-- Work required --
Every line that holds the word "will" needs to be copied from the data below.

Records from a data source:
-- Opening Marker --

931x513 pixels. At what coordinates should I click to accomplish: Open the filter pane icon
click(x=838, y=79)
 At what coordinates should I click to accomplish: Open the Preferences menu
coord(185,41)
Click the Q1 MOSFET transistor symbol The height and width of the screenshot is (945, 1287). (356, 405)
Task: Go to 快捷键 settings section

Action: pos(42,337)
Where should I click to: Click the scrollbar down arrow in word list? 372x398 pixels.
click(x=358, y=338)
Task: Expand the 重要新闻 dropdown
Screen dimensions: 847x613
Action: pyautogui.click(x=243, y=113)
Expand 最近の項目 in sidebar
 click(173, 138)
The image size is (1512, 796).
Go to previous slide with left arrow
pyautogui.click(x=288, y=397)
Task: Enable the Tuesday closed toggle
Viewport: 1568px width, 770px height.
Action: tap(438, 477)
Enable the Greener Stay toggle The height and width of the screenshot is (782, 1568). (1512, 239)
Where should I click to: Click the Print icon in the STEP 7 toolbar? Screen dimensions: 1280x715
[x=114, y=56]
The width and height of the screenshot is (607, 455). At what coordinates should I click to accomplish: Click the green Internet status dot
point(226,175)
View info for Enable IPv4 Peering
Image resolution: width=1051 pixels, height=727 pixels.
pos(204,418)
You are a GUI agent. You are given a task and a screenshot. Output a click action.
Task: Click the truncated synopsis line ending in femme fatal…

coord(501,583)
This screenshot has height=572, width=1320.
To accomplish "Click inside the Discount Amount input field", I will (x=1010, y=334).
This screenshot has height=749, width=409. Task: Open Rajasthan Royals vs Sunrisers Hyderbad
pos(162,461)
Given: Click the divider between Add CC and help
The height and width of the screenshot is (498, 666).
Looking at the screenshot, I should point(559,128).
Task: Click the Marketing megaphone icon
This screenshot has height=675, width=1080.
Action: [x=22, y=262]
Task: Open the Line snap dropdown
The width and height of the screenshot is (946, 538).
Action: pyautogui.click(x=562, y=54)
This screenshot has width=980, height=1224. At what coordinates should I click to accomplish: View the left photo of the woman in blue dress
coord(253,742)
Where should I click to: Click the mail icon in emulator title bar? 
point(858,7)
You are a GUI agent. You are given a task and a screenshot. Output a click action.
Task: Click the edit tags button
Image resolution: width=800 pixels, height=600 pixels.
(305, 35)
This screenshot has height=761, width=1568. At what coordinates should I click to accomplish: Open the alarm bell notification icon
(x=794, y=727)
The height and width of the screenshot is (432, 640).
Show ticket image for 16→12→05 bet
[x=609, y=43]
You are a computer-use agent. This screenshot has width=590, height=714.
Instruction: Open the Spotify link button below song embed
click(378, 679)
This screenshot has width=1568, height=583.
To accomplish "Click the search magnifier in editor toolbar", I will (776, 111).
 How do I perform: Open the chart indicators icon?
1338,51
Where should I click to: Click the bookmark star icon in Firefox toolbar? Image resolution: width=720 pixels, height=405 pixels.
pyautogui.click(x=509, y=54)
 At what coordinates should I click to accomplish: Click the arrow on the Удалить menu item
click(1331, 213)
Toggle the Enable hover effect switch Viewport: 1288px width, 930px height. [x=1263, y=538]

-- Closing Marker --

-- Answer to the problem --
To accomplish "Click inside the Discount Amount input field", I will (x=1010, y=334).
To accomplish "Click the search magnifier in editor toolbar", I will (776, 111).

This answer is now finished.